Richard Jones' Log: New pyblagg generator running...

Fri, 04 Feb 2005

The new, improved pyblagg is up and running. If this post appears on it, in a bit over an hour, then it's working :)

The new parser:

  • handles many more feeds,
  • has better handling of broken feeds (data does leak, script doesn't die, feed is marked broken),
  • uses the latest feedparser which supports many more feed formats, and automatically handles if-modified-since,
  • has an automated scraper to handle new / modified / deleted feeds listed on the wiki (runs once a week and tells me what it's done so that people spamming the wiki page will be innefective)
  • uses an sqlite database to store state, and
  • is just generally much neater code that my old massively-hacked script :)

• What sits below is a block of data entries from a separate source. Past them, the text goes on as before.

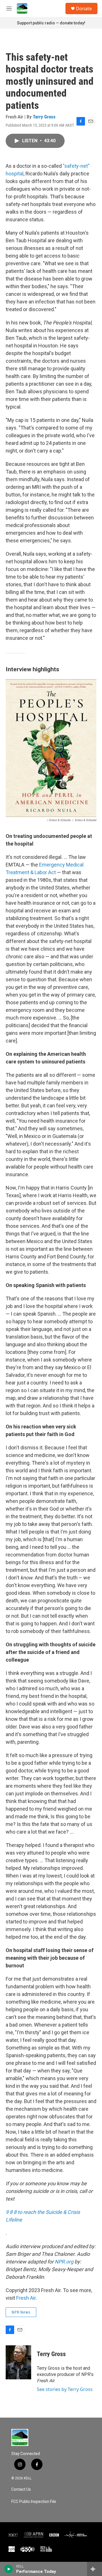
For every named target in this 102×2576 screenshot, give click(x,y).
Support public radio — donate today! (51, 23)
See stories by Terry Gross (65, 2389)
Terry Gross (44, 117)
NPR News (21, 2312)
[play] (8, 2569)
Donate (84, 8)
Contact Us (21, 2489)
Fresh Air (26, 2298)
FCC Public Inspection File (33, 2501)
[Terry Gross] (18, 2362)
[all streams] (94, 2569)
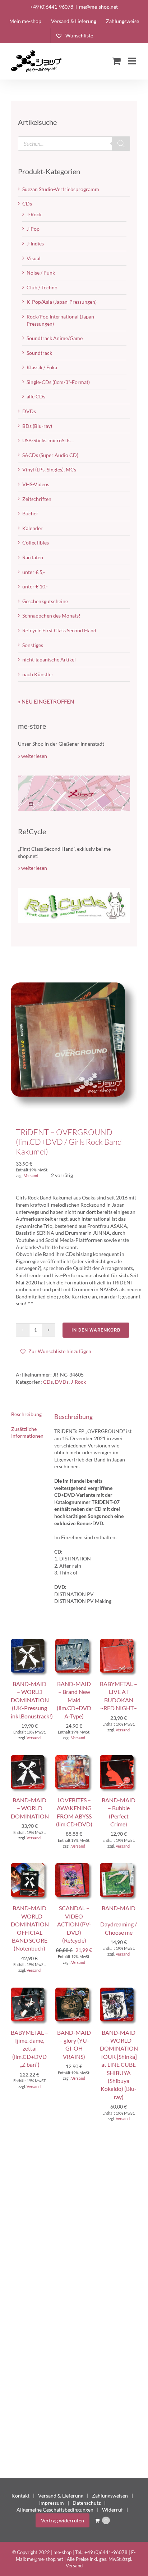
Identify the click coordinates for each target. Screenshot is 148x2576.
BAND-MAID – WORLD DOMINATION (30, 1808)
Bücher (30, 513)
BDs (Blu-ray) (37, 426)
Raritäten (32, 557)
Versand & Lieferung (60, 2496)
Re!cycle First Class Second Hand (59, 630)
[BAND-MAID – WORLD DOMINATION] (29, 1758)
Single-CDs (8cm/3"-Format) (58, 382)
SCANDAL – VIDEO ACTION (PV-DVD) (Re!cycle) (74, 1924)
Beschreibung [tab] (26, 1414)
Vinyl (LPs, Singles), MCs (49, 469)
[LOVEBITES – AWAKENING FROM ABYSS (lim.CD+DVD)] (74, 1758)
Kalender (32, 528)
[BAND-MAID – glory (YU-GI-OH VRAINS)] (74, 1991)
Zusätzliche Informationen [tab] (27, 1432)
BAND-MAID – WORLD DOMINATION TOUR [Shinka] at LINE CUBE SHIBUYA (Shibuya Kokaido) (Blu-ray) (119, 2064)
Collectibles (35, 542)
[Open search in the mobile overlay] (74, 143)
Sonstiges (32, 645)
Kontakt (20, 2496)
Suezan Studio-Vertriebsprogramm (60, 189)
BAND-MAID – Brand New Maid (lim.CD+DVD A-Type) (74, 1699)
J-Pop (33, 229)
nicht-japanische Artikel (49, 659)
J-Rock (78, 1382)
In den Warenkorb (95, 1330)
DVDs (62, 1382)
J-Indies (35, 243)
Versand (31, 1175)
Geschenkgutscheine (45, 601)
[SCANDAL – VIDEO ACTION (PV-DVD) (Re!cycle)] (74, 1866)
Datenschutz (87, 2503)
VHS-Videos (35, 484)
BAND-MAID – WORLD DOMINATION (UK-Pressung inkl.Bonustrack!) (32, 1699)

Feeds that don't support if-modified-since are listed under "no-update*" since they're fetched but we got no new entries.

Comment by Fredrik on Sat, 05 Feb 2005

"Feeds that don't support if-modified-since are listed under "no-update*" since they're fetched but we got no new entries"

Hmm. Shouldn't you use GUID:s (and if necessary, publication dates and links) to figure out if new items have appeared?

Comment by Richard on Sat, 05 Feb 2005

Oh, I do actually look at the entries received to figure which ones are new (and I just use the link for uniqueness, as it's the only thing I can rely on).

It's just that if the feed supports the HTTP e-tag or if-modified-since mechanisms, then I don't bother fetching the actual entire feed content (hence saving everyone bandwidth). The feedparser code handles all that for me, which is nice.

What's interesting is that a large proportion of the feeds (probably about the same as don't support if-modified-since) also don't supply a Content-Type header. Not just not a useful one, but none at all.